# HOW TO COMPLETE THIS TASK:
What are the lines from the one with "Click the 设置 gear icon" through the end of the records below, written out exactly and without the pictures?

# DATA RECORDS:

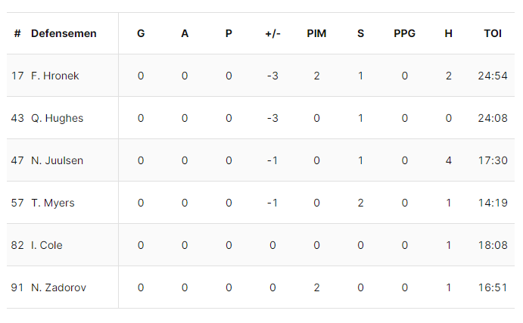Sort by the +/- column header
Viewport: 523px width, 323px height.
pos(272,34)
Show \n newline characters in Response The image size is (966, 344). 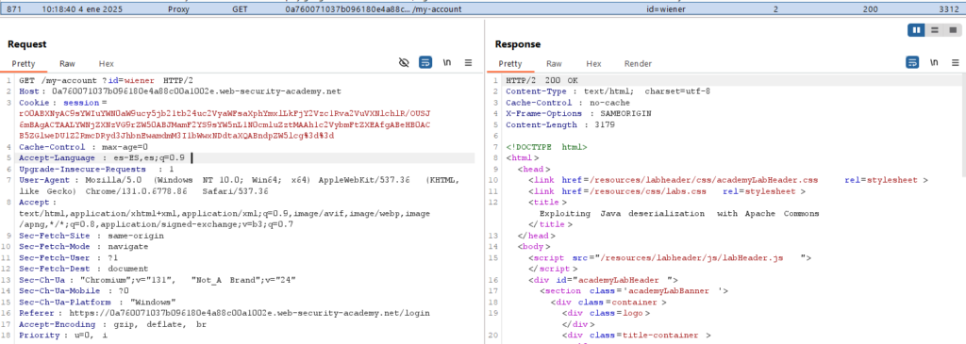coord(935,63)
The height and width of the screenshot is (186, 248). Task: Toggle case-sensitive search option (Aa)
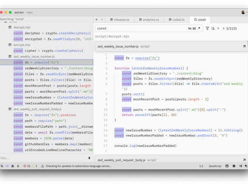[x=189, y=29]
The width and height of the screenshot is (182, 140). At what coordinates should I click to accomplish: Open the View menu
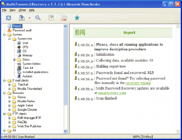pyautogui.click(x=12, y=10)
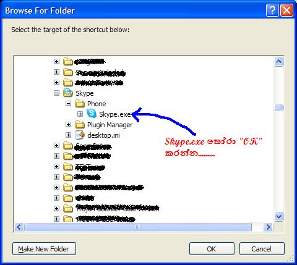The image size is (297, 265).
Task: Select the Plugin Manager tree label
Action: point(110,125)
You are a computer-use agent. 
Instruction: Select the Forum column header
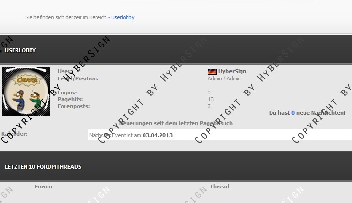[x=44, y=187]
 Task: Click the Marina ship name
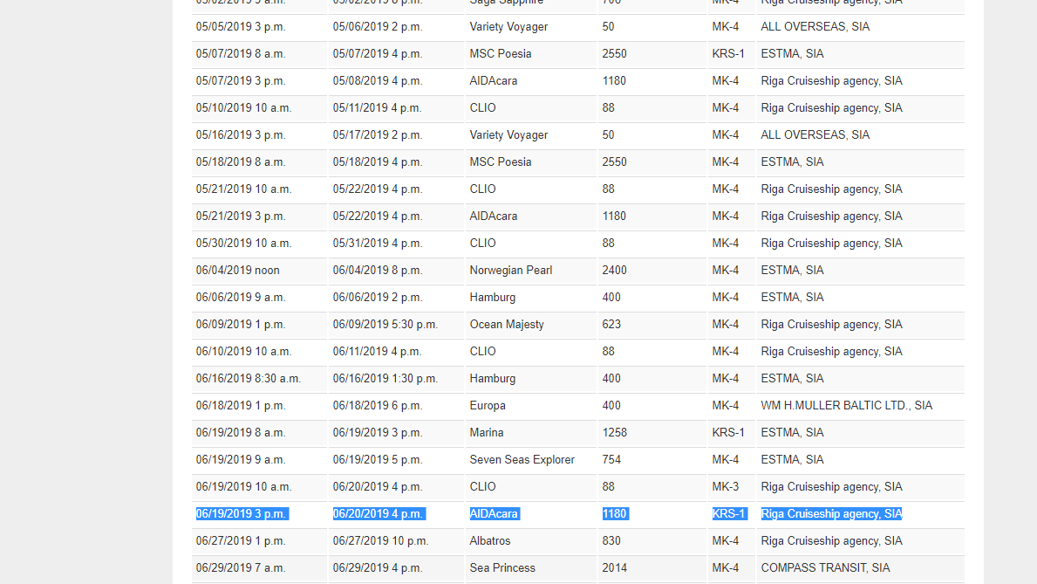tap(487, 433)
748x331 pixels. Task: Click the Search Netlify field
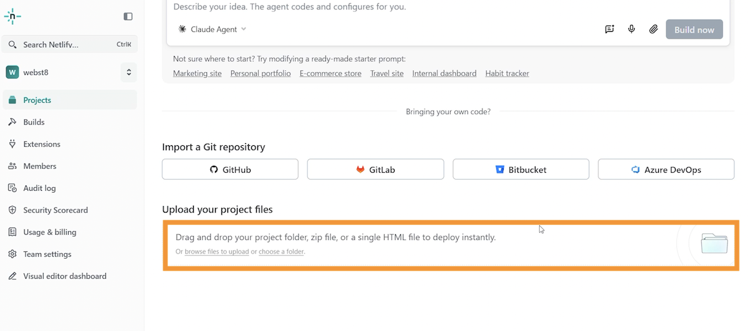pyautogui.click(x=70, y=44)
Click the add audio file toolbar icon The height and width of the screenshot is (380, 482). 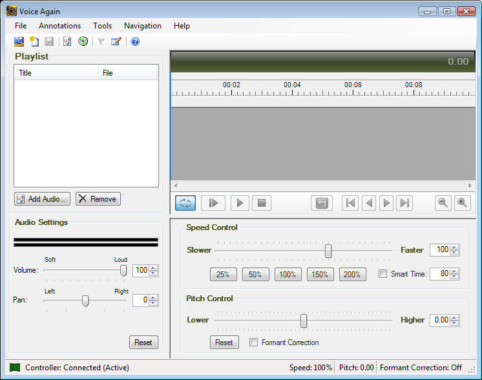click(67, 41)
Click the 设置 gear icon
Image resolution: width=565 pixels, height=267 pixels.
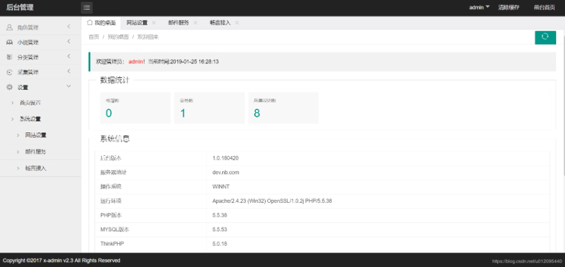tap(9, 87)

# EXERCISE RESULT:
Click the 设置 gear icon
Image resolution: width=565 pixels, height=267 pixels.
tap(9, 87)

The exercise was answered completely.